Part two of two, You can find part one here. Since we at the world-wide Opencaching Network, which includes Opencaching North America, are often confused with Garmin's Opencaching.com, I figured a blog post comparing the two listing services was in order early on in the history of this blog. This blog post is highly influenced by a post fellow OpencachingNA Admin Dudley Grunt made to his local Geocaching forum in July 2012, and he posted links to that post at the forums of all the U.S. based alternative Geocaching websites. I asked him if he wanted to come on and do a guest post, but he was OK with my using it as reference material, and I promised to not to plagiarize it too much!!

 Ownership:
 Garmin: Like Groundspeak, the Garmin site is run by a corporation with relatively significant money to  invest in the site.
 OCNA:  The site is funded and run on a fully volunteer basis, essentially, as a not-for-profit entity. We pay for our three domain names and web hosting (at the well-known website host Rackspace.com) out of our pockets.


 Cross Listing:
 Garmin: Strongly encouraged. With a few mouse clicks, you can import thousands of hides or finds. Often runs contests encouraging listing caches on their website. There is no direct way to tell whether or not a cache is cross listed, and no way to filter for unique hides to their site in searches.
 OCNA: Permitted, but unique hides are preferred. The very first page in the cache submission process contains text that informs the hider that we accept cross listings, but prefer unique caches. The cache submission page contains fields to link to sites the cache may be cross listed on. We have a special attribute "OC.US ONLY" available for caches that ARE unique to the site. It is possible to filter searches to show only the unique hides via our "advanced search".Currently, about 55% of our listings have the "OCUS ONLY" attribute, and we believe approximately 75% of the listings are unique.

 Reviewers:
 Garmin: None, per se. They have "Peer Reviewing". The site members vote up or down on caches. The blog author has not participated in this, but from reading their forums, it seems to be often problematic.
 OCNA: Caches reviewed by three site admins (Mr.Yuck, DudleyGrunt, NativTxn), who treat our guidelines AS guidelines and can work with individual caches/cachers to approve things that might not be 100% within the listed guidelines.
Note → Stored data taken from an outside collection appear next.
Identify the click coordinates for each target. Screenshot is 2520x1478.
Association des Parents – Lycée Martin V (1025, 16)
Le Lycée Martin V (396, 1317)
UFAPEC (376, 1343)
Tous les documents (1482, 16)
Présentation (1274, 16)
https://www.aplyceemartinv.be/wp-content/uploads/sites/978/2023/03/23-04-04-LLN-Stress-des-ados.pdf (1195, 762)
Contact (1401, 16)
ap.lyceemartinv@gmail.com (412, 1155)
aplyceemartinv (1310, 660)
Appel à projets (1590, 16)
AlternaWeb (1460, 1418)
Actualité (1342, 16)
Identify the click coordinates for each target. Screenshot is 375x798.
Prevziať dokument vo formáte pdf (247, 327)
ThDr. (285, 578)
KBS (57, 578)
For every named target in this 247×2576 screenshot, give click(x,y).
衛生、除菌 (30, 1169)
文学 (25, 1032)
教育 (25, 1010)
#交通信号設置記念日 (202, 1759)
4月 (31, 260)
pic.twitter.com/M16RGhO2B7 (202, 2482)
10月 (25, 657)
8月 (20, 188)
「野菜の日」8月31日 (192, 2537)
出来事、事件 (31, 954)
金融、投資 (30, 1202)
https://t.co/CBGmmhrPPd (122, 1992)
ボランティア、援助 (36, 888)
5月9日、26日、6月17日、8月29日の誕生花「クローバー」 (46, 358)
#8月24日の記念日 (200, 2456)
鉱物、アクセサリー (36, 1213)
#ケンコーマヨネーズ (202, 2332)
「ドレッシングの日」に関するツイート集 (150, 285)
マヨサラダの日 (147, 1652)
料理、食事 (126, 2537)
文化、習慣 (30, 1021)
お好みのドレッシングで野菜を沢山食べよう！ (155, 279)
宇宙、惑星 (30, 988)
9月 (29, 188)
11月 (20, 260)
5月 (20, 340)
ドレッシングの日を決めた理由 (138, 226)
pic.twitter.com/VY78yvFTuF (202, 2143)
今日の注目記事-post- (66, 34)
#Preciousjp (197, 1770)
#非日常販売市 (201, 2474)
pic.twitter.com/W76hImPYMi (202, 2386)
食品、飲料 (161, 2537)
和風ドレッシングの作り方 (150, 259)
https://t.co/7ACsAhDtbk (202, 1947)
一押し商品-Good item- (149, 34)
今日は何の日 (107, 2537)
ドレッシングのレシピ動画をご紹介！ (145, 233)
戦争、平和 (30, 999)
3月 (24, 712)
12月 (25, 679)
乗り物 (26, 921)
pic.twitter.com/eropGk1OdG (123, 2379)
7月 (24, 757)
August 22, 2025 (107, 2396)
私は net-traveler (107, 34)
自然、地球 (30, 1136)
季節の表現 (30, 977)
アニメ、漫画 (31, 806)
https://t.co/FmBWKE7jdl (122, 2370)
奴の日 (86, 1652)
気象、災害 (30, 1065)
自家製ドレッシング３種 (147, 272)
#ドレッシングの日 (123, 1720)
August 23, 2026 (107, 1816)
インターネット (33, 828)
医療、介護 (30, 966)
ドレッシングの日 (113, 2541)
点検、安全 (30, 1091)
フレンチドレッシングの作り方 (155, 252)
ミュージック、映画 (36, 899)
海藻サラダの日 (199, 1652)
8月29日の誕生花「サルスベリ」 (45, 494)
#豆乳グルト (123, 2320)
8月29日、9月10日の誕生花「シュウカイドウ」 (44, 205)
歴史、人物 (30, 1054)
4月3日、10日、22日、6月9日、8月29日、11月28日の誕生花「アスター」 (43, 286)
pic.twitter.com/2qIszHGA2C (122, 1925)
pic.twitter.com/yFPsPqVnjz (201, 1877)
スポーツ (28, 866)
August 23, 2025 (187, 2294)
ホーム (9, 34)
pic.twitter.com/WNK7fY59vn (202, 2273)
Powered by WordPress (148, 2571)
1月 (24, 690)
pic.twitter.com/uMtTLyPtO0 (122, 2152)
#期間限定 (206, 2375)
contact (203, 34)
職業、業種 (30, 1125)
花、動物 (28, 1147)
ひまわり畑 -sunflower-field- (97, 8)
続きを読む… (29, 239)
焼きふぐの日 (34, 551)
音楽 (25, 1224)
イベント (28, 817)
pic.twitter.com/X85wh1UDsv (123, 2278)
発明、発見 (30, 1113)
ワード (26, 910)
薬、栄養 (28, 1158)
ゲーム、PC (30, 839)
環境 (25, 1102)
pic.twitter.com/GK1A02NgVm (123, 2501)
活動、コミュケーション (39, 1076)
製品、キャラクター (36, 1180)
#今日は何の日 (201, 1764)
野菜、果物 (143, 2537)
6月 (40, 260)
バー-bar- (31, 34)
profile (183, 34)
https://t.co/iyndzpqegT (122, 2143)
Caches are generally reviewed & published the same day. Since the blog author, Mr.Yuck, is a newbie admin, he has not reviewed any caches to date.

 Cache Types:
 Garmin: Traditional, Multi, Puzzle, Virtual.
 OCNA: Traditional, Multi, Puzzle, Virtual also. But we also list Moving, Webcam, BIT Caches, Events, MP3, Guest book and Unknown (a catch all).

 Membership Fees:
 Both sites are completely free, with all features available to all users.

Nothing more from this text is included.